2022 will prove to be a year when the world as we knew it shifted and changed. Putin’s unprovoked invasion of Ukraine was in part responsible for our changed views. As Putin has turned the war in Ukraine to mass civilian attacks using missiles and drones armed with high explosives targeting cities and the power infrastructure it appears he has pulled out the old playbook: to terrorize the population so they would lose the will to fight and surrender. Instead, this war has strengthened our NATO alliance. It has become clear that our NATO partners are our friends. China, Russia and Iran are not.
Ukraine’s air defenses are weak, and Ukraine cannot
retaliate in kind. Putin thinks strategic air attacks are his winning card. Ukrainian
President Volodymyr Zelenskyy arrived in the United States this month with the
goal to improve Ukraine’s air defenses. The United States needs to stop
worrying about provoking Putin and worry about helping Ukraine stop him.
We have also learned over and over that China is not our
friend and is eying expansion through invasion and proving they are the rightful
first among nations. We must rebuild our
waning military and not allow it to suffer the same decay as Russia’s. Stand with
our friends, arming and training them ahead of invasion is a good plan, too. The
surveillance state and thought police are bad.
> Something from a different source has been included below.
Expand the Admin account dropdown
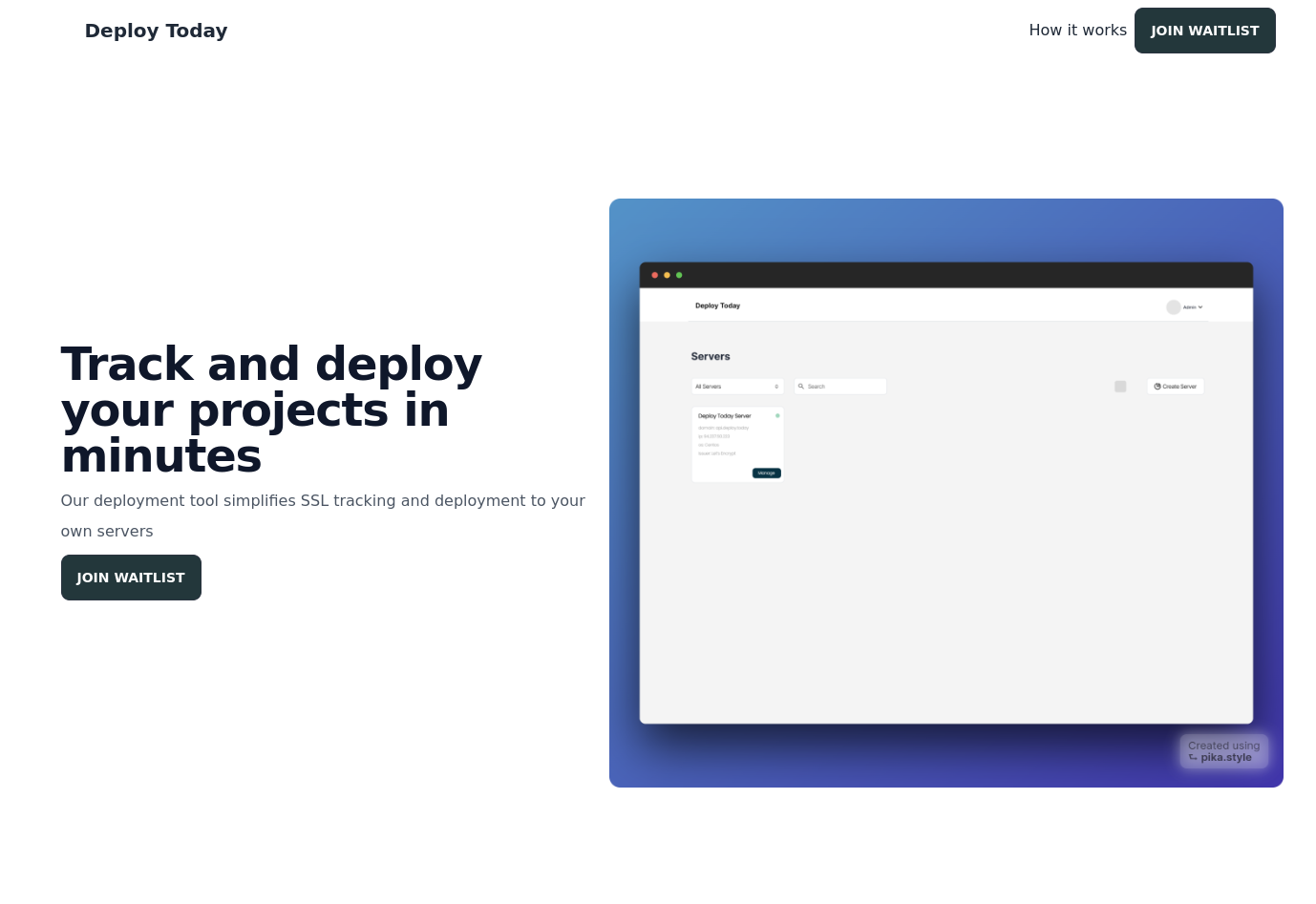This screenshot has height=904, width=1316. (1185, 306)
We need to hear all voices or be
caught unaware.
The war in Ukraine has also changed how we look at power, dependence
on other nations, infrastructure and power generation portfolio. Though the
United States, the European Union and others have imposed economic sanctions on
Russia and have announced plans to wean themselves off that country’s fossil
fuels; Russia still supplies 40% of the natural gas for the European Union.
As energy prices soared worldwide the United States went begging to other
nations to produce more oil and gas. The only nation we did not encourage to
produce more oil and gas was our own.
As Alaska Senator Dan Sullivan tweeted “This is national
security suicide. shuts down energy production in America—particularly in
Alaska—then goes on bended knee to dictators in countries like Iran, Saudi
Arabia & Venezuela, begging them to produce more energy.”
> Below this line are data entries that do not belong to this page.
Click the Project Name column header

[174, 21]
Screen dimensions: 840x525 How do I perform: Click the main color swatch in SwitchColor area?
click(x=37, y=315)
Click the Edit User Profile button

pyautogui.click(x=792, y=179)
Our leaders discussed windfall profits tax on energy
companies and drew down 180 million barrels of our strategic oil reserve. We need to look at our own energy portfolio
and power use. Sustainability and reliability are as important as decarbonizing
the electric generation in the United States. Extreme temperatures and
prolonged severe weather conditions are increasingly impacting our power
systems.
Extreme weather impacts increases electricity demand and
forcing generation and other resources off-line. At the same time preference is
given to the use of natural gas for heating rather than electricity generation.
While the PJM has sufficient capacity to meet resource adequacy requirements,
it may not have sufficient availability of resources during extreme and
prolonged weather events as we almost discovered Christmas weekend. Peak
electricity demand is increasing, and forecasting demand and its response to
extreme temperatures and abnormal weather is increasingly uncertain. Specifically,
electrification of residential heating requires the system to serve especially
high demand on especially cold days.
Over Christmas weekend PJM and Dominion Power requested the public in its region to conserve electricity. Suggesting that electricity customers take simple electricity conservation steps such as:
- Setting thermostats lower than usual, if health permits.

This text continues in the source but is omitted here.